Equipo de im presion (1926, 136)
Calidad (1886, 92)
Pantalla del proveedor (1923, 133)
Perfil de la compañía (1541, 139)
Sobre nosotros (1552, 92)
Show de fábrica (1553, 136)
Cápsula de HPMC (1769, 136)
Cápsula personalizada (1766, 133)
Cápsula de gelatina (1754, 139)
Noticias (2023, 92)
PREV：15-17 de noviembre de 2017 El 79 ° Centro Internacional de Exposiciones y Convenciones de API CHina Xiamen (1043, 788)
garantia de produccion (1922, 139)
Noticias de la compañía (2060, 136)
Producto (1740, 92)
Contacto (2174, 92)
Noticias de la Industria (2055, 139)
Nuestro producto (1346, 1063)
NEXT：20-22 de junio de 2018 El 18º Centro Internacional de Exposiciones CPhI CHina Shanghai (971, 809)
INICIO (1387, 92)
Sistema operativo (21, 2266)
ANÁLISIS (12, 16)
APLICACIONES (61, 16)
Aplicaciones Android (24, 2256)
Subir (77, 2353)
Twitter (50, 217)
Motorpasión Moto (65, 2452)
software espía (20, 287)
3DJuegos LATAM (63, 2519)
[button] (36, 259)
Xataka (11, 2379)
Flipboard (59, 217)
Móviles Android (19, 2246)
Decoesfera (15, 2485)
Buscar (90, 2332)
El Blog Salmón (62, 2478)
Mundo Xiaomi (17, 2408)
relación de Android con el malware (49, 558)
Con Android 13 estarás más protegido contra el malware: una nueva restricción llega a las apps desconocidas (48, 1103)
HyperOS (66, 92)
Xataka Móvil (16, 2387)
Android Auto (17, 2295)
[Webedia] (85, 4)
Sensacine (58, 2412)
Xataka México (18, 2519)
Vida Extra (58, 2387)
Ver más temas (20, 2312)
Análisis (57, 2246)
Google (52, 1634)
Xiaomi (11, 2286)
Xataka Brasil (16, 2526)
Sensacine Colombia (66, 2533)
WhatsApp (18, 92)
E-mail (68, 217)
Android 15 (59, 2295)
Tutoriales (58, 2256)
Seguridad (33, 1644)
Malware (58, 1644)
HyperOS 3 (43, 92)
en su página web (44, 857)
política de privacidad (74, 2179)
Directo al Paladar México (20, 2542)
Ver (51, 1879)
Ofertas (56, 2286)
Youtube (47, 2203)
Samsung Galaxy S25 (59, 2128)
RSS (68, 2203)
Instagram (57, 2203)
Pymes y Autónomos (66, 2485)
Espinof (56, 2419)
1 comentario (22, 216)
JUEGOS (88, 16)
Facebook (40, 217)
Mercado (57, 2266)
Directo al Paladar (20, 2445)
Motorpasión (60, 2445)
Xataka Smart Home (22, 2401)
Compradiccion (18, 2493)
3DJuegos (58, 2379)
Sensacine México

□ □ □ □ □ □ □

WHAT THE TASK REQUIRES
From the data above, reproduce word for word the lines running from the line with "Sistema operativo (21, 2266)" to the line with "Tutoriales (58, 2256)", ends included.

EXERCISE RESPONSE
Sistema operativo (21, 2266)
ANÁLISIS (12, 16)
APLICACIONES (61, 16)
Aplicaciones Android (24, 2256)
Subir (77, 2353)
Twitter (50, 217)
Motorpasión Moto (65, 2452)
software espía (20, 287)
3DJuegos LATAM (63, 2519)
[button] (36, 259)
Xataka (11, 2379)
Flipboard (59, 217)
Móviles Android (19, 2246)
Decoesfera (15, 2485)
Buscar (90, 2332)
El Blog Salmón (62, 2478)
Mundo Xiaomi (17, 2408)
relación de Android con el malware (49, 558)
Con Android 13 estarás más protegido contra el malware: una nueva restricción llega a las apps desconocidas (48, 1103)
HyperOS (66, 92)
Xataka Móvil (16, 2387)
Android Auto (17, 2295)
[Webedia] (85, 4)
Sensacine (58, 2412)
Xataka México (18, 2519)
Vida Extra (58, 2387)
Ver más temas (20, 2312)
Análisis (57, 2246)
Google (52, 1634)
Xiaomi (11, 2286)
Xataka Brasil (16, 2526)
Sensacine Colombia (66, 2533)
WhatsApp (18, 92)
E-mail (68, 217)
Android 15 (59, 2295)
Tutoriales (58, 2256)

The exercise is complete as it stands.